Molti cantautori come Fabrizio de Andrè o Lugi Tenco portavano dei temi di dibattito pubblico,
parlando di argomenti come le contraddizioni della società capitalistica, la dura vita della classe
operaia e i problemi collegati l’arretratezza del Mezzogiorno. Dopo anni di censura fascista dei testi
delle canzoni si può parlare di molti argomenti come l’emarginazione, gli squilibri sociali, la
violenza, il militarismo, la guerra. Vengono anche trattati argomenti sentimentali come la nostalgia,
l’incomunicabilità, la vita e la morte, la solitudine, il disagio esistenziale, l’amore. Le nuove
canzoni contengono delle frasi o parole inconcepibili prima, perché viste troppo concrete o
materiali, si vedono spesso parole nuove e considerate impoetiche in delle canzoni d’amore.
La canzone moderna, il prodotto dei cantautori, ha origine dai canti popolari e dalle arie del
melodramma. Ci sono varie strutture su cui sono basate varie canzoni, le più comuni sono tre:
 La struttura strofica, ha un solo tema che si ripete ogni volta anche se con testi diversi, è
tipica nelle ballate e nelle canzoni in cui viene narrata una storia
 La struttura strofica con ritornello ha due temi, uno per le strofe e un altro per il ritornello,
che è molto incisivo e rimane impresso agli ascoltatori
 La struttura basata su un ostinato, con una linea melodica ripetuta all’inizio e alla fine della
canzone, in cui vengono poi inserite delle linee melodiche libere, ricche di elementi
improvvisatori.
Il Festival di Sanremo nacque nel 1951 come un evento per incrementare il turismo durante la bassa
stagione a febbraio; la gara prese il nome dal comune ligure in cui ha luogo: Sanremo, si svolse fino
1976 nel casinò della città. La prima edizione non ebbe riscontrato molto successo ma negli anni a
venire divenne sempre più famoso. Nel 1956 il Festival venne trasmesso in diretta TV su Rai1 e lo
stesso anno in Europa nacque un’altra gara, ispirata a quella di Sanremo: l’Eurovision Song
Contest. Nel 1958 ci fu una vera e propria svolta per la musica leggera italiana, Domenico
Modugno vinse con la canzone “nel blu dipinto di blu”, che ha un lessico allegro e colloquiale.

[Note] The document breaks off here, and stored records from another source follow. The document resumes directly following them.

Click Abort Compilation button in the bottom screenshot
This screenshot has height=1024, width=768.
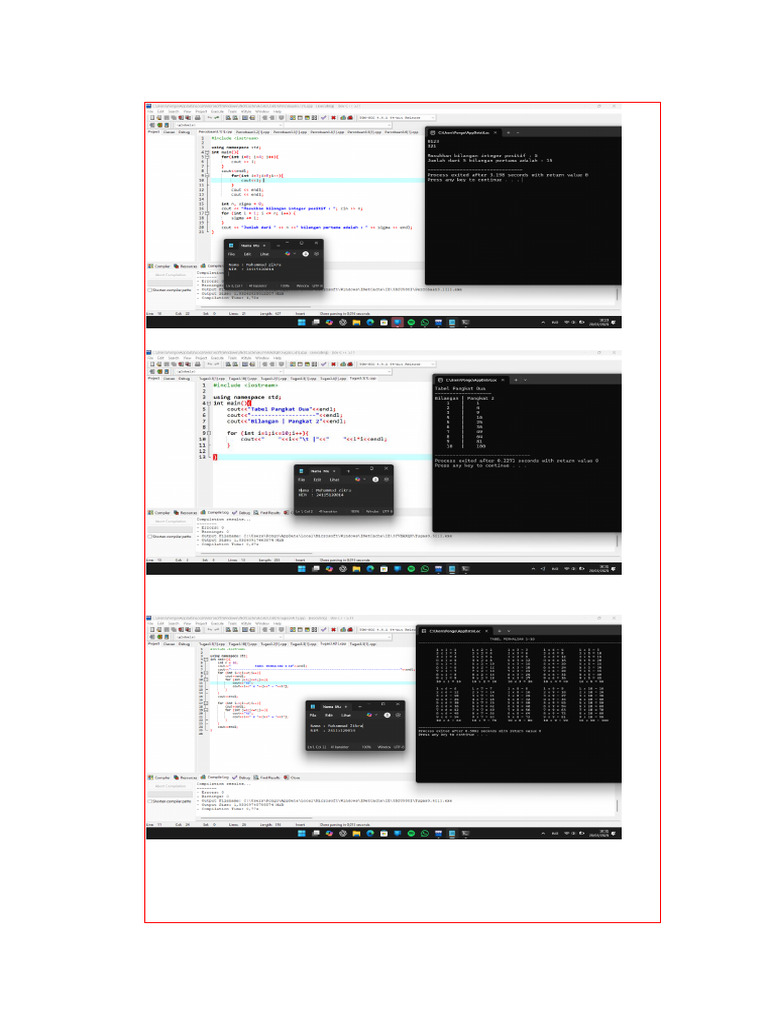click(x=170, y=786)
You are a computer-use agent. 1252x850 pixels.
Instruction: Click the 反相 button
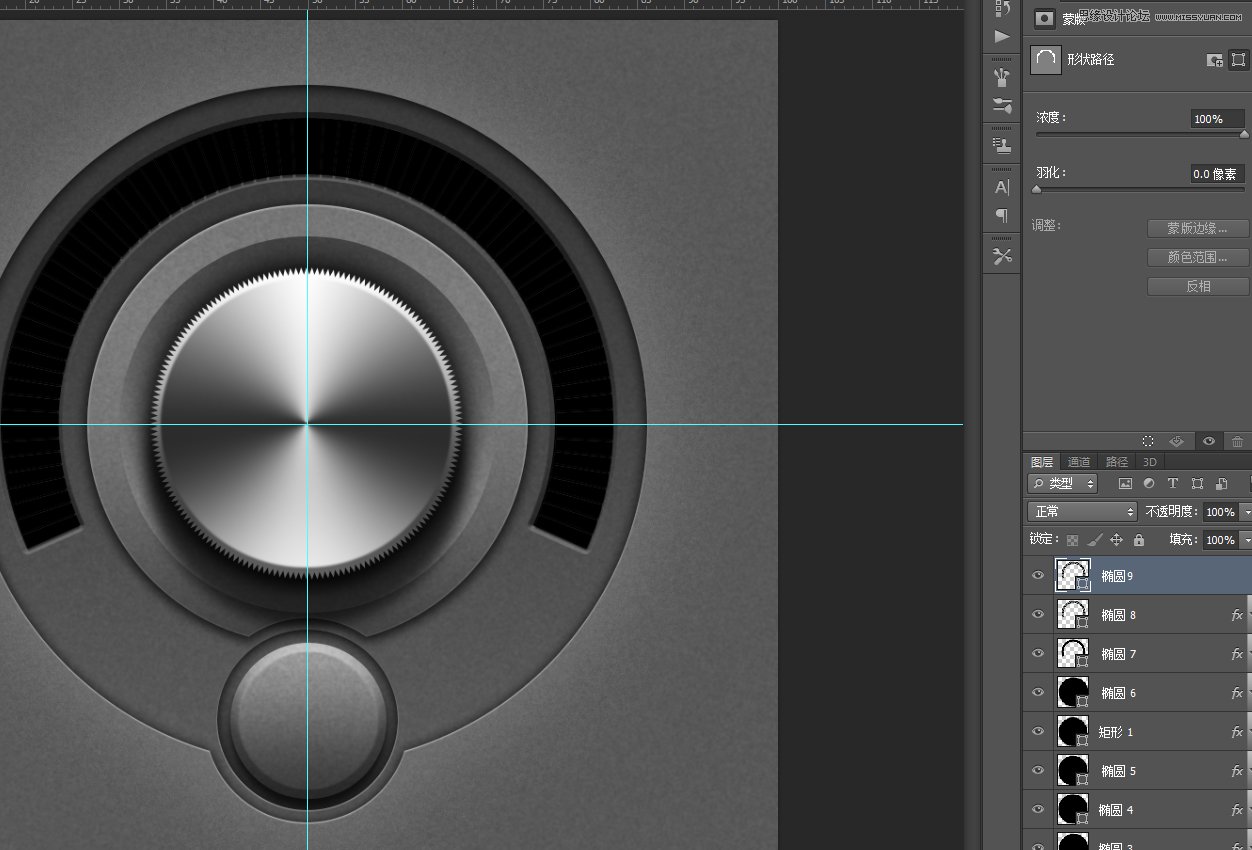point(1197,287)
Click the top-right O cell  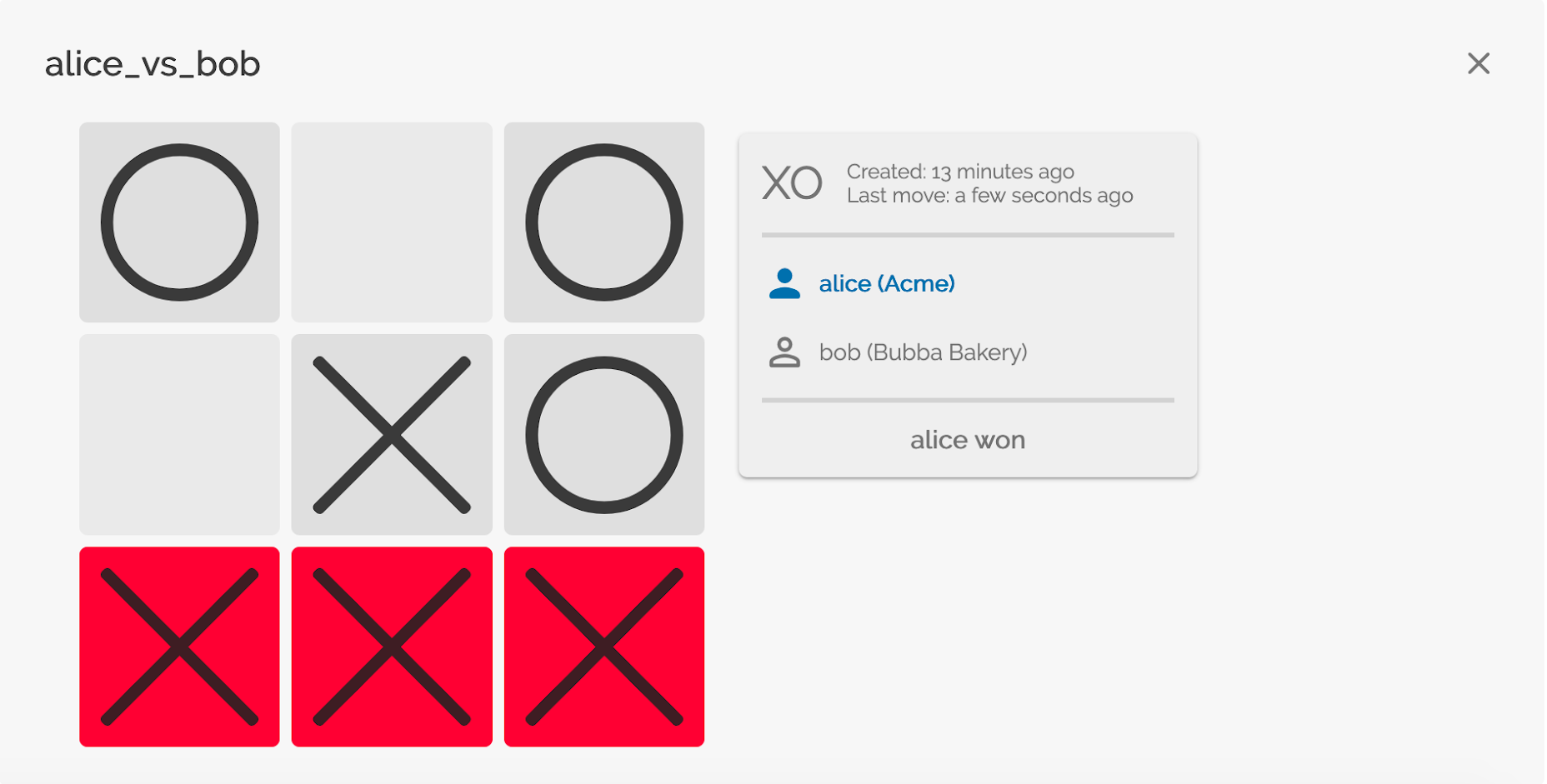pos(604,222)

Le innovazioni all’estero sono tante e si riflettono anche in Italia: Tony Dallara fa uscire la prima
canzone ritmica italiana: “come prima” e vengono inseriti i caratteri del rock nella musica italiana, i
cantanti si dividono in due gruppi: i melodici, legati alla tradizione e gli urlatori, sono più innovatori
e si ispirano al rock, i più famosi sono Mina, Adriano Celentano e Gianni Morandi.
Intanto al Festival di Sanremo iniziò l’era Bongiorno, che prende il nome dal conduttore che
presentò tutte le puntate dal 1963 al 1967; in quegli anni vinsero soprattutto i melodici ma anche gli
urlatori e i gruppi beat si integrarono nel Festival. Dal 1964 poterono partecipare anche i cantanti
esteri, ma poi nel 1966 questa scelta venne abbandonata.
Sul palco di Sanremo iniziarono ad apparire anche i temi sociali, come con Adriano Celentano e “il
ragazzo della via Gluck”, canzone che parla di questo ragazzo di campagna che va via di casa sua e
quando ritorna al posto della casetta sorge una città, questo brano fa notare la mancanza di rispetto
verso l’ambiente e più in generale i problemi della società moderna, che al tempo era incriticabile,
infatti la canzone è stata ignorata ed eliminata subito. Nel 1967 il cantautore genovese Luigi Tenco
si suicida e la sua canzone “Ciao amore, ciao”, che aveva cantato con Dalida e che raccontava il
disagio di un paese che, nonostante il miracolo economico, aveva dei cittadini che vivevano nella
povertà, venne eliminato in finale. Dopo la morte di Tecno il Festival iniziò a perdere visibilità, i
tempi stavano cambiando per il festival e per tutt’Italia.